No site da entidade, o presidente do Conselho Federal de Medicina (CFM), José Hiran Gallo, afirmou que os números confirmam um “alerta inequívoco que a autarquia vem fazendo sobre a formação médica no Brasil”.
Para ele, quando mais de um terço dos egressos de Medicina obtém desempenho considerado insuficiente pelo próprio MEC, é sinal de “um problema estrutural gravíssimo”.
Ele afirmou, ainda, que mais de 13 mil graduados em medicina receberão diploma e registro para atender a população sem terem competências mínimas para exercer a medicina.
“Isso é assustador e coloca em risco a saúde e a segurança de milhões de brasileiros”, alerta Gallo.
Resultados
Para o CFM, o resultado do Enamed/MEC mostra que a “expansão acelerada de cursos, especialmente no setor privado, não foi acompanhada de critérios mínimos de qualidade, infraestrutura e campo de prática adequados”.
De 24 faculdades de medicina que tiraram nota 1 (conceito crítico), 17 são particulares.
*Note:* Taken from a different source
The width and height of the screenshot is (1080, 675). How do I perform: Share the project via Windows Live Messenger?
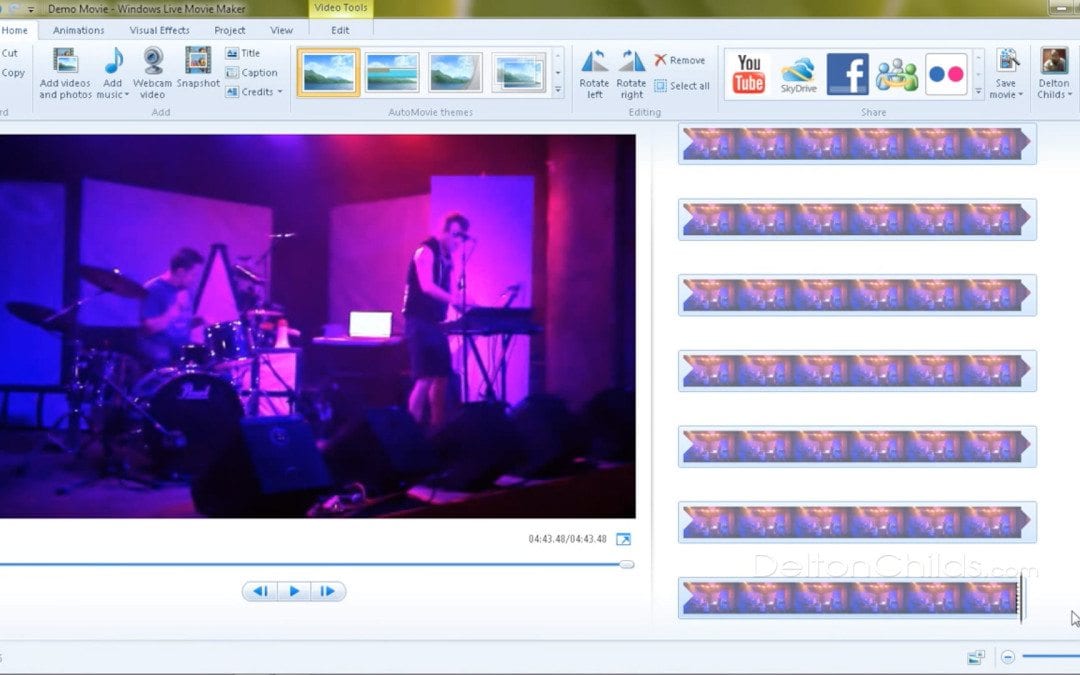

Já entre aquelas 83 que atingiram apenas o conceito 2 (insuficiente), 72 são particulares. Dos 350 cursos de medicina avaliados pelo MEC, apenas 49 conquistaram nota 5, sendo que 84% são públicos.
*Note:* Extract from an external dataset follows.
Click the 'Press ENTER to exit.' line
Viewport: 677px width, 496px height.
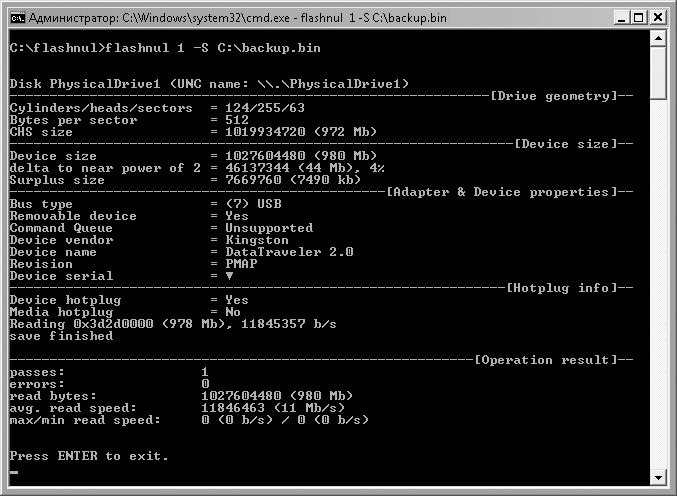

“O Enamed cumpre seu papel ao tornar visível uma realidade que o CFM denuncia há mais de 10 anos: a má qualidade do ensino médico vinculada à abertura indiscriminada e desqualificada de escolas sob autorização do MEC. 96% da população brasileira reconhece a necessidade e é absolutamente necessário que o Congresso Nacional aprove o Exame Nacional de Proficiência em Medicina (Profimed), que será obrigatório para concessão do registro aos novos médicos. É responsabilidade dos Conselhos de Medicina fiscalizar a atividade médica no Brasil e isso precisa ocorrer desde a concessão do registro, pois, temos que garantir que apenas profissionais capacitados se tornem médicos – fato que hoje, infelizmente, não é possível garantir”, destaca o presidente do CFM.
Os resultados mostram que o MEC reconhece que 107 faculdades de medicina possuem nível crítico e insuficiente quando se trata da qualidade do ensino e outras 80 escolas atingem apenas critérios minimamente aceitáveis.
Entre as escolas notas 1 e 2, São Paulo lidera o ranking, considerando números absolutos (23 cursos com 3.437 estudantes de medicina concluindo o curso). A Bahia aparece em segundo lugar (12 cursos e 1.396 alunos), seguida de Minas Gerais (12 cursos e 1.307 estudantes) e do Rio de Janeiro (10 cursos e 1.353 concluintes).
Para segurança da população, o CFM defende que todos os cursos de medicina em funcionamento no País tenham, no mínimo, nota 4 – o que significa que, pelo menos, 75% de seus alunos obtiveram um Bom Desempenho, segundo conceito definido pela metodologia do MEC.